In seguito alla morte della madre, il ragazzo è stato affidato a una comunità.
Su quanto avvenuto è intervenuto anche il Coordinamento Nazionale Docenti della disciplina dei Diritti Umani (CNDDU) che, per bocca del presidente Romano Pesavento, esprime profonda solidarietà alla giovane vittima.
L’episodio, di inaudita gravità, interroga l’intero sistema educativo nazionale sul senso profondo della sua missione formativa e sul dovere, sancito dalla Costituzione, di garantire pari dignità e tutela a ogni persona.

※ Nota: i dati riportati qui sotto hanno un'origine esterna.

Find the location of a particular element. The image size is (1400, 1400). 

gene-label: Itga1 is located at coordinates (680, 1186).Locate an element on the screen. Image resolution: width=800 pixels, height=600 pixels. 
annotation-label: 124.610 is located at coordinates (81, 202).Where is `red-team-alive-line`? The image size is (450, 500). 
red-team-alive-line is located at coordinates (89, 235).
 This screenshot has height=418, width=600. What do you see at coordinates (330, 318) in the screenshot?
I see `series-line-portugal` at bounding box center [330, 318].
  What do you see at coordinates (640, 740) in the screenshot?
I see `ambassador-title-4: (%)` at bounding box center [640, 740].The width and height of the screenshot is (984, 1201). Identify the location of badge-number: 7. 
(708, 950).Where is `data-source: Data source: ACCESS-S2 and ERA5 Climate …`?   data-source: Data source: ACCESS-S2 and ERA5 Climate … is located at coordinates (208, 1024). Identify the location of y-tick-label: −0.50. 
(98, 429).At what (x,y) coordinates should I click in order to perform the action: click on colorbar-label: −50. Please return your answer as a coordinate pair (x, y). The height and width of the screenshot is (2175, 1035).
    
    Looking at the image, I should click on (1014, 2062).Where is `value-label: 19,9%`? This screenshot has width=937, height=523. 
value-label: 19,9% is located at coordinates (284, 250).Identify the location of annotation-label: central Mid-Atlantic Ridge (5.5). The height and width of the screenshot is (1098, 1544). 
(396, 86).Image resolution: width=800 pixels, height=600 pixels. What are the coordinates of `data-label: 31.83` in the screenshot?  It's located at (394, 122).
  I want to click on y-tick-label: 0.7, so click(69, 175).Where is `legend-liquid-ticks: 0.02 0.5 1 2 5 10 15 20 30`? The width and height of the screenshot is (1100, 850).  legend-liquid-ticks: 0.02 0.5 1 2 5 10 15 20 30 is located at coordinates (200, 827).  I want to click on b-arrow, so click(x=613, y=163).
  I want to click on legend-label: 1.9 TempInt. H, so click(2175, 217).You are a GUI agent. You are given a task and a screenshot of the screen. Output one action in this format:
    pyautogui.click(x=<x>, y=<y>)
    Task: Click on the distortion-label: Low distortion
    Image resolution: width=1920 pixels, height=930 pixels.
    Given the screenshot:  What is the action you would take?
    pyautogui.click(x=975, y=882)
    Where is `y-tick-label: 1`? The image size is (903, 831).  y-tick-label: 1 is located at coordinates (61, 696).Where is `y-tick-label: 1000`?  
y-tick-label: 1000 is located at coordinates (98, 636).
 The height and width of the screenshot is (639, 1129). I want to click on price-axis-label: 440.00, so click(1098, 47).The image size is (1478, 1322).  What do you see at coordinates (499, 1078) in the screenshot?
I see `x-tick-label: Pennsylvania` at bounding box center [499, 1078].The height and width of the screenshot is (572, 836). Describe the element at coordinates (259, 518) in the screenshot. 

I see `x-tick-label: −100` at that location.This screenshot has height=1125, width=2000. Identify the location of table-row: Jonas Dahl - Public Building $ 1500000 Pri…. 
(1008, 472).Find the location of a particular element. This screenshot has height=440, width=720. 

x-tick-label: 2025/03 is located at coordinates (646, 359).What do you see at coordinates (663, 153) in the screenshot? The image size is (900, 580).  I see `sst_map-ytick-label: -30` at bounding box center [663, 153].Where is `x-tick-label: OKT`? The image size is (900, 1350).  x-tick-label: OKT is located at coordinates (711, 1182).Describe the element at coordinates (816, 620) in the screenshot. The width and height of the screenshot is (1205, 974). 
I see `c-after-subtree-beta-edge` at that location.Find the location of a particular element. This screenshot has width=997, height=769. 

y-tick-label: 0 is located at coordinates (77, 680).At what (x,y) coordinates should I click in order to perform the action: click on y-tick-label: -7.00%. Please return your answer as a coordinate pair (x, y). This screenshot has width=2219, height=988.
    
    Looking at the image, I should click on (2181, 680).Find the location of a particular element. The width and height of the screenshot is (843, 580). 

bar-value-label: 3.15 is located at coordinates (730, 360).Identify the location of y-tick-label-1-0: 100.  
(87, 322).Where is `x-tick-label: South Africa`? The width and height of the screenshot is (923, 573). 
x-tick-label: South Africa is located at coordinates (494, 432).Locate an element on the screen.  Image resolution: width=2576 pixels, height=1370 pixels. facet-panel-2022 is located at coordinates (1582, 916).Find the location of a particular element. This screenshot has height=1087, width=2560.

La scuola italiana, come sancito dagli articoli 2, 3 e 34 della Costituzione, è chiamata a promuovere lo sviluppo integrale della persona, a rimuovere gli ostacoli che limitano la libertà e l’uguaglianza, e a educare alla convivenza civile. Ogni episodio di razzismo rappresenta una violazione non solo della legge, ma dello spirito più autentico della nostra Repubblica democratica.
«La storia di Kalidou», sottolinea Pesavento, «giovane che ha scelto la via della legalità e della denuncia, testimonia la forza dei valori universali dei diritti umani, sanciti dalla Dichiarazione Universale del 1948 e dalla Convenzione ONU sui Diritti dell’Infanzia e dell’Adolescenza. Egli incarna la fiducia nella scuola come luogo di riscatto, speranza e rinascita».
Il CNDDU rinnova l’appello alle istituzioni scolastiche affinché si rafforzino i percorsi di educazione ai diritti umani, alla cittadinanza attiva e alla pace, in coerenza con le Linee guida del Ministero dell’Istruzione e del Merito per l’insegnamento trasversale dell’educazione civica (L. 92/2019): «È indispensabile investire nella formazione dei docenti e nella costruzione di ambienti scolastici sicuri, accoglienti e culturalmente competenti. Ogni scuola deve farsi comunità educante, capace di reagire tempestivamente a qualsiasi forma di discriminazione, attivando protocolli di prevenzione e supporto psicologico, in stretta collaborazione con famiglie, servizi sociali e autorità competenti».
Solo così sarà possibile tradurre in azione concreta l’articolo 1 della Dichiarazione Universale dei Diritti Umani: “Tutti gli esseri umani nascono liberi ed eguali in dignità e diritti.”
Il Coordinamento ribadisce che «l’educazione ai diritti umani non è un compito accessorio, ma un imperativo morale e civile. Ogni docente, ogni dirigente, ogni istituzione ha il dovere di vigilare, prevenire e testimoniare, affinché la scuola resti luogo di accoglienza, giustizia e libertà».
Kalidou non è solo una vittima, ma un simbolo di resilienza e di fiducia nella civiltà del diritto.
La sua vicenda ci impone di rinnovare il patto educativo fondato sul rispetto, sulla solidarietà e sull’umanità condivisa.